Previously, it was shown that pentadecapeptide BPC 157-dopamine system interaction is quite complex. This peptide counteracts both the haloperidol-catalepsy (11) and the amphetamine-stereotypies (acute and chronic) (18, 19). Also, it counteracts the climbing behavior that results from a particularly combined administration of haloperidol and the subsequent amphetamine regimen (19). The therapeutic effect of BPC 157 on gastric mucosa during stress or other ulcerogenic procedures was ascribed to the dopaminergic system in the brain (12, 15). Noteworthy, when used in the same dose-range, BPC 157 counteracts all of the concomitant gastrointestinal lesions, induced by haloperidol, vesicles depletor reserpine, or neurotoxin affecting substantia nigra 1-methyl-4-phenyl-1, 2, 3, 6-tetrahydropropyridine (MPTP) (10, 11, 16).

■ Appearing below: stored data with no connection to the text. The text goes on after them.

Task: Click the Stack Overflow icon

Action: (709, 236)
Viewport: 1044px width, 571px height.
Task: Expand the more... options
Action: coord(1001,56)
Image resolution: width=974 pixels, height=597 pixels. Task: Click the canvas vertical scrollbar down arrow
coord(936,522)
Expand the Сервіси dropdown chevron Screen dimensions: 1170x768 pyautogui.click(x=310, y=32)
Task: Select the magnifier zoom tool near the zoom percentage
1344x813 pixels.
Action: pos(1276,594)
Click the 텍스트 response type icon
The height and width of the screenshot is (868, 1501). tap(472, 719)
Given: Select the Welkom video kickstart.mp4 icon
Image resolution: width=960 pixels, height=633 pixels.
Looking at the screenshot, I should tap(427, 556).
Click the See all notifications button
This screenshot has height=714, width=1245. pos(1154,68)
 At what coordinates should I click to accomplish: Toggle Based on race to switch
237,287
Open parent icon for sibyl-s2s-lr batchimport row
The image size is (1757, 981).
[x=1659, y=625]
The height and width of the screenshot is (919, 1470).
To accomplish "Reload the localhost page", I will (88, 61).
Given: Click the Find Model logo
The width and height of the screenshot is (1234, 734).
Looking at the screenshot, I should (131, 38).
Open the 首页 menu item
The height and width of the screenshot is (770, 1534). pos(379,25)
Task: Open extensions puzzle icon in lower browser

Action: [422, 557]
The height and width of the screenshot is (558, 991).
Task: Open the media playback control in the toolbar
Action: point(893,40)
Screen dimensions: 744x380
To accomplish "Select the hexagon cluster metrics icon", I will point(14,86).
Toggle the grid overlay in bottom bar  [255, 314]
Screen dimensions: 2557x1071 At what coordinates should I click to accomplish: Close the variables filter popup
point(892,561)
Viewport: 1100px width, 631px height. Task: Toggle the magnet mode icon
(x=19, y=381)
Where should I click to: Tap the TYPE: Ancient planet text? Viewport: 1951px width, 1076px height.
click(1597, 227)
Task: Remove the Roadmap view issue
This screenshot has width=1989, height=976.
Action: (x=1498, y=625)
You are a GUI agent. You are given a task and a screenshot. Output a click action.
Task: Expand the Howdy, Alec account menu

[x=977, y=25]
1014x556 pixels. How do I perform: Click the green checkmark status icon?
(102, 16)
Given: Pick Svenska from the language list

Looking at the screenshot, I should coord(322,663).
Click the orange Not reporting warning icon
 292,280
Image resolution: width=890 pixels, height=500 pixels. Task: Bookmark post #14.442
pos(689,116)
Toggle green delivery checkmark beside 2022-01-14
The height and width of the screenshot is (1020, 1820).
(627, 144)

These effects should be combined with the BPC 157 ability to counteract alcohol intoxication, both acute and chronic (22, 24) (commonly believed to be relevant to the disturbances induced by morphine application (5). Along with its counteraction of serotonin syndrome (23), as well as Porsolt´s test-helpless behaviour (17), highly specific alpha-methyl-L-tryptophan autoradiographic measurements reveal that it affects central nervous system neurotransmitters synthesis and function in brain specific regions when it was given peripherally (25). Substantia nigra's (compacta and reticulata) structure is thought to be the most important one for the increased serotonin synthesis induced by the BPC 157 acute and chronic peripheral application (25). Also this structure is related to the dopamine and serotonin interaction with the opioidergic system (31, 32).
In summary, being safe in patients with the inflammatory bowel disease, and devoid of toxic effects (LD1 could be not achieved, limit test negative) (21), gastric pentadecapeptide BPC 157 consistently counteracts analgesia in the mice placed on a hot plate and treated with morphine or morphine + haloperidol. Further studies should additionally investigate whether these anti-morphine effects indeed reflect the complex interaction of the dopamine and serotonin systems (33) with the opioidergic system.
Conflict of interests: None declared.